Deutsche Bank led the upgrades, increasing its 2025 forecast for the index to 7,000 from 6,550. Chief equity strategist Binky Chadha highlighted the potential for the rally to expand beyond mega-cap technology stocks into more cyclical sectors, noting that the market may experience a digestion period following the recent capital expenditure boom.
Wells Fargo, which had previously projected the S&P 500 to finish 2025 in the 6,300–6,500 range, now expects the benchmark index to reach 6,650 this year and sees further upside to 7,200 by the end of 2026. Barclays also lifted its 2025 outlook, raising the target to 6,450 from 6,050, reflecting growing confidence in sustained earnings resilience and continued investor enthusiasm around AI-driven growth.
On the Move
- Shares of Oracle (ORCL) soared 40% despite missing analysts’ consensus on earnings and revenue in its earnings report late Tuesday.
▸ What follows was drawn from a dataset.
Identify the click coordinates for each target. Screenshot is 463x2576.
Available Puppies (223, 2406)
- Palantir (PLTR) gained 2% this morning, fueled in part by two recent analyst notes highlighting the company’s growth potential.
- Chewy (CHWY) fell 8% despite meeting analysts’ average earnings and revenue estimates. Investors appeared disappointed as profits declined year-over-year, driven by a $79.1 million expense related to share-based compensation and taxes, according to The Wall Street Journal.
- GameStop (GME) surged 9.3% ahead of the open after reporting results above analysts’ expectations. Conversely, Synopsys (SNPS) tumbled 23% after missing earnings and revenue estimates, with mixed guidance adding to investor concerns.
- Apple (AAPL) dropped 1.5% yesterday and another 0.5% this morning following the unveiling of its iPhone 17, iPhone Air, and Apple Watch Series 11. The iPhone Air was highlighted as the thinnest iPhone ever, while the iPhone 17 incorporates more in-house components like the A19 Pro chip and retains the $799 price. Analysts will be watching closely to see if current iPhone owners are motivated to upgrade.
- Potbelly (PBPB) stock surged on Wednesday after the restaurant chain announced it would be acquired RaceTrac, a gas station and convenience store chain, for $566 million in an all-cash deal expected to close in the fourth quarter.
- Klarna priced its IPO at $40 per share, the company said Tuesday, marking an increase from its previous pricing estimate of $35-$37 per share and signaling strong demand for the stock.
What’s Ahead
The Consumer Price Index (CPI) for August is due out tomorrow and is projected to rise to 2.9% annualized from 2.7%, with core CPI holding at 3.1%. Tariffs may contribute to near-term price hikes, though they are unlikely to drive sustained inflation.
Bond markets price in 10-year inflation around 2.36%, indicating long-term expectations remain well anchored.